Stata The Stata listserver
[Date Prev][Date Next][Thread Prev][Thread Next][Date index][Thread index]

st: RE: Appending files when variables differ in their types


From   "Nick Cox" <n.j.cox@durham.ac.uk>
To   <statalist@hsphsun2.harvard.edu>
Subject   st: RE: Appending files when variables differ in their types
Date   Wed, 9 Oct 2002 17:31:58 +0100

gcruces@worldbank.org
 
> This is a relatively simple question. I am appending data 
> from the same survey
> for different years. The problem is that some variables 
> appear as strings in
> some datasets and as bytes/numbers in others. Perhaps this 
> is due from the
> translation from dbf to dta with stattransfer in my 
> specific case, and may be
> due to the presence of typos, eg: ` instead of 1, etc.. 
> When appending, only the
> original data is used, the new data is lost.
> The following two mock datasets illustrate the situation:
> 1.dta:
> var1 [byte]
> 1
> 2
> 3
> and
> 2.dta:
> var1 [str1]
> `
> 1
> 2
> 
> When appending the two (for instance append using 2.dta) 
> Stata warns you about
> this:
> (note: var1 is str1 in using data but will be byte now)
> and the result is:
> var1
> 1
> 2
> 3
> .
> .
> .
> 
> 
> So far I've managed with a set of destring, replace force 
> on each separate file.

» INFORMATION PROVIDED:
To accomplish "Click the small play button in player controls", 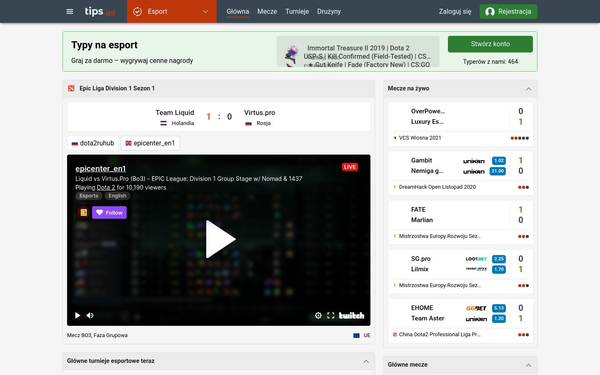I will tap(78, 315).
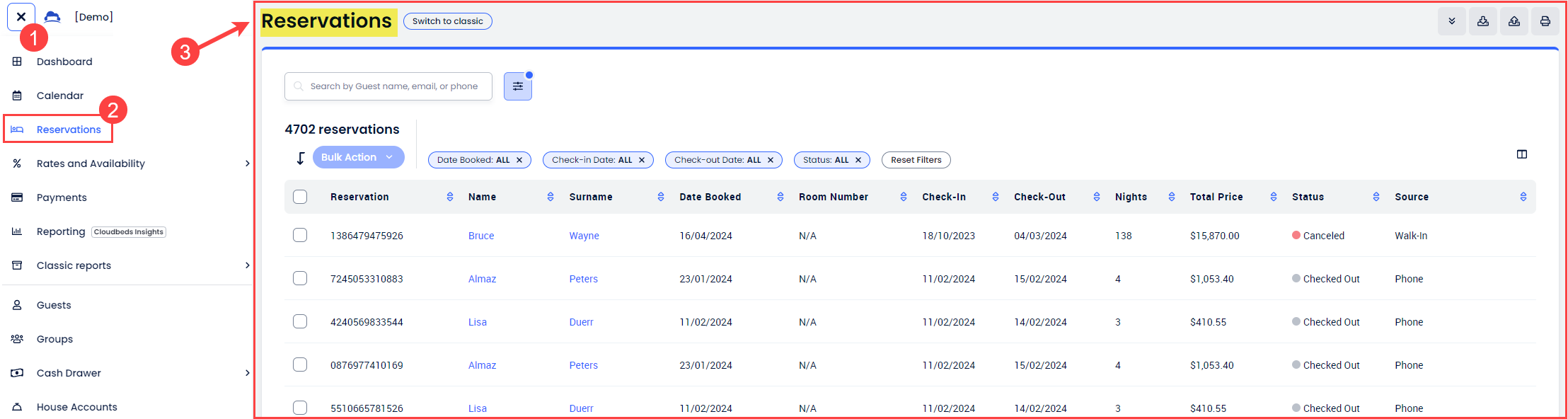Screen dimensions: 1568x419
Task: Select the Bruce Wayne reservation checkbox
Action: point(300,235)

» THE PROBLEM: Pick up the Statalist post about appending survey files whose variable types differ, and carry it on from its final sentence.

» THE RESULT:
> But when working with a large number of files and 
> variables, it may become
> cumbersome. What I wanted to know is if there is a way to 
> tell Stata to append
> every variable as the most general format, that is, str*, 
> when there is a problem like this.

No, there isn't, as far as I know. 

One might ask "Why not?" and the best answer I can 
think of grows from what you say here: you had 
to use -destring, replace force- to coerce 
at least some of the string variables. As you say, 
there are problems in some observations in 
treating these strings as numeric. 

Stata in essence is not in the business of making
strong assumptions about what your data really 
mean or really should be. It devolves all 
responsibility for such decisions to you. 

Also, while there is a good case for what you 
suggest, Stata is not in the business 
of making unilateral changes from numeric 
to string or from string to numeric. 

There is more discussion about numbers 
and strings, together with one person's 
attempt to explain Stata philosophy here,
in Stata Journal 2(3), 314-329 (2002).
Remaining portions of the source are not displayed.